WHAT THE EXERCISE ASKS
Quote the data below in full, please, without altering anything.

RECORDS SHOWN
------------------------------------

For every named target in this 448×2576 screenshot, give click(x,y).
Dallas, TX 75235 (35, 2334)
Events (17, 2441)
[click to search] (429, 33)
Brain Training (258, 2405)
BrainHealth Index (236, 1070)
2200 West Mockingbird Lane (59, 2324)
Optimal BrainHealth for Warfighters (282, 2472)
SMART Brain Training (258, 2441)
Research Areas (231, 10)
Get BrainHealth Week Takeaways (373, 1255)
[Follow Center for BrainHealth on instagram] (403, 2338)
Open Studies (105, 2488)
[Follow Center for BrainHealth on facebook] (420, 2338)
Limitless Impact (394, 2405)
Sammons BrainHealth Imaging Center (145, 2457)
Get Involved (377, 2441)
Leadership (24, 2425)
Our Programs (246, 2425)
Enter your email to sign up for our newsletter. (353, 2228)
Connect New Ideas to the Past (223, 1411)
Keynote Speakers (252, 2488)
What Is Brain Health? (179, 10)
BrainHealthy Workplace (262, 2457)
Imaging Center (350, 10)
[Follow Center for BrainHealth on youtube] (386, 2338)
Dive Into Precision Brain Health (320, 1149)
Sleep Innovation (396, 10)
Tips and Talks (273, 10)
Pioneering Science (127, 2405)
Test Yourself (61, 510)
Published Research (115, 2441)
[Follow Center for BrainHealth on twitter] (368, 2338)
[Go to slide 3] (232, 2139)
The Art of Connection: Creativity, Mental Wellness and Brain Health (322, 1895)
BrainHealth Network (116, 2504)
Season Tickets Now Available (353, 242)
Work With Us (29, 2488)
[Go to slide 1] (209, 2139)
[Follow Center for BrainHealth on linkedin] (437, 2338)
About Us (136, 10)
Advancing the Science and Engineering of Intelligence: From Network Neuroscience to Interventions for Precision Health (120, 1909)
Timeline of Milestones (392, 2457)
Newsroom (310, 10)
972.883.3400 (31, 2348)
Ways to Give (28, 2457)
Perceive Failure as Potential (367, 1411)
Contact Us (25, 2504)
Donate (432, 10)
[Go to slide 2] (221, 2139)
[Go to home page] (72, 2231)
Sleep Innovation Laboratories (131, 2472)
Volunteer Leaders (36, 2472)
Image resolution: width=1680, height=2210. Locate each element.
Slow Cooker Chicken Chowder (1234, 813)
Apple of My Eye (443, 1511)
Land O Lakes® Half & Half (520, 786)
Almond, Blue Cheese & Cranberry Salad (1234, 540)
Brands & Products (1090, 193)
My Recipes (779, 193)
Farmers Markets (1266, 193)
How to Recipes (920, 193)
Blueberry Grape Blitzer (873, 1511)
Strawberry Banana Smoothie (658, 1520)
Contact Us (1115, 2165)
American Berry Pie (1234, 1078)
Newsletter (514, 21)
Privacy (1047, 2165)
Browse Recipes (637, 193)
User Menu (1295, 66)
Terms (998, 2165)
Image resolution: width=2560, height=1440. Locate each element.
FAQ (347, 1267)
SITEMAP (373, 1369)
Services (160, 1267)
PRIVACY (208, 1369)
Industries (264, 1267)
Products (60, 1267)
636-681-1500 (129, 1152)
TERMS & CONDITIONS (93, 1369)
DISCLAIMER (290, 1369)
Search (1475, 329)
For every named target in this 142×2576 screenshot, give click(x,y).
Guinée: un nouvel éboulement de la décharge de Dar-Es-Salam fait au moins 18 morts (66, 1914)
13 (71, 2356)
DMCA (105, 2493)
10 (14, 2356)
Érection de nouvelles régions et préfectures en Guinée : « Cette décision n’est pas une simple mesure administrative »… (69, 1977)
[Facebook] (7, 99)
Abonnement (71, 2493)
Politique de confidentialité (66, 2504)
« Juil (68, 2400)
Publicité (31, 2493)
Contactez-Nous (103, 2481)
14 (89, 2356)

------------------------------------

SOLUTION
For every named target in this 448×2576 screenshot, give click(x,y).
Dallas, TX 75235 (35, 2334)
Events (17, 2441)
[click to search] (429, 33)
Brain Training (258, 2405)
BrainHealth Index (236, 1070)
2200 West Mockingbird Lane (59, 2324)
Optimal BrainHealth for Warfighters (282, 2472)
SMART Brain Training (258, 2441)
Research Areas (231, 10)
Get BrainHealth Week Takeaways (373, 1255)
[Follow Center for BrainHealth on instagram] (403, 2338)
Open Studies (105, 2488)
[Follow Center for BrainHealth on facebook] (420, 2338)
Limitless Impact (394, 2405)
Sammons BrainHealth Imaging Center (145, 2457)
Get Involved (377, 2441)
Leadership (24, 2425)
Our Programs (246, 2425)
Enter your email to sign up for our newsletter. (353, 2228)
Connect New Ideas to the Past (223, 1411)
Keynote Speakers (252, 2488)
What Is Brain Health? (179, 10)
BrainHealthy Workplace (262, 2457)
Imaging Center (350, 10)
[Follow Center for BrainHealth on youtube] (386, 2338)
Dive Into Precision Brain Health (320, 1149)
Sleep Innovation (396, 10)
Tips and Talks (273, 10)
Pioneering Science (127, 2405)
Test Yourself (61, 510)
Published Research (115, 2441)
[Follow Center for BrainHealth on twitter] (368, 2338)
[Go to slide 3] (232, 2139)
The Art of Connection: Creativity, Mental Wellness and Brain Health (322, 1895)
BrainHealth Network (116, 2504)
Season Tickets Now Available (353, 242)
Work With Us (29, 2488)
[Go to slide 1] (209, 2139)
[Follow Center for BrainHealth on linkedin] (437, 2338)
About Us (136, 10)
Advancing the Science and Engineering of Intelligence: From Network Neuroscience to Interventions for Precision Health (120, 1909)
Timeline of Milestones (392, 2457)
Newsroom (310, 10)
972.883.3400 (31, 2348)
Ways to Give (28, 2457)
Perceive Failure as Potential (367, 1411)
Contact Us (25, 2504)
Donate (432, 10)
[Go to slide 2] (221, 2139)
[Go to home page] (72, 2231)
Sleep Innovation Laboratories (131, 2472)
Volunteer Leaders (36, 2472)
Image resolution: width=1680, height=2210. Locate each element.
Slow Cooker Chicken Chowder (1234, 813)
Apple of My Eye (443, 1511)
Land O Lakes® Half & Half (520, 786)
Almond, Blue Cheese & Cranberry Salad (1234, 540)
Brands & Products (1090, 193)
My Recipes (779, 193)
Farmers Markets (1266, 193)
How to Recipes (920, 193)
Blueberry Grape Blitzer (873, 1511)
Strawberry Banana Smoothie (658, 1520)
Contact Us (1115, 2165)
American Berry Pie (1234, 1078)
Newsletter (514, 21)
Privacy (1047, 2165)
Browse Recipes (637, 193)
User Menu (1295, 66)
Terms (998, 2165)
Image resolution: width=2560, height=1440. Locate each element.
FAQ (347, 1267)
SITEMAP (373, 1369)
Services (160, 1267)
PRIVACY (208, 1369)
Industries (264, 1267)
Products (60, 1267)
636-681-1500 (129, 1152)
TERMS & CONDITIONS (93, 1369)
DISCLAIMER (290, 1369)
Search (1475, 329)
For every named target in this 142×2576 screenshot, give click(x,y).
Guinée: un nouvel éboulement de la décharge de Dar-Es-Salam fait au moins 18 morts (66, 1914)
13 (71, 2356)
DMCA (105, 2493)
10 (14, 2356)
Érection de nouvelles régions et préfectures en Guinée : « Cette décision n’est pas une simple mesure administrative »… (69, 1977)
[Facebook] (7, 99)
Abonnement (71, 2493)
Politique de confidentialité (66, 2504)
« Juil (68, 2400)
Publicité (31, 2493)
Contactez-Nous (103, 2481)
14 (89, 2356)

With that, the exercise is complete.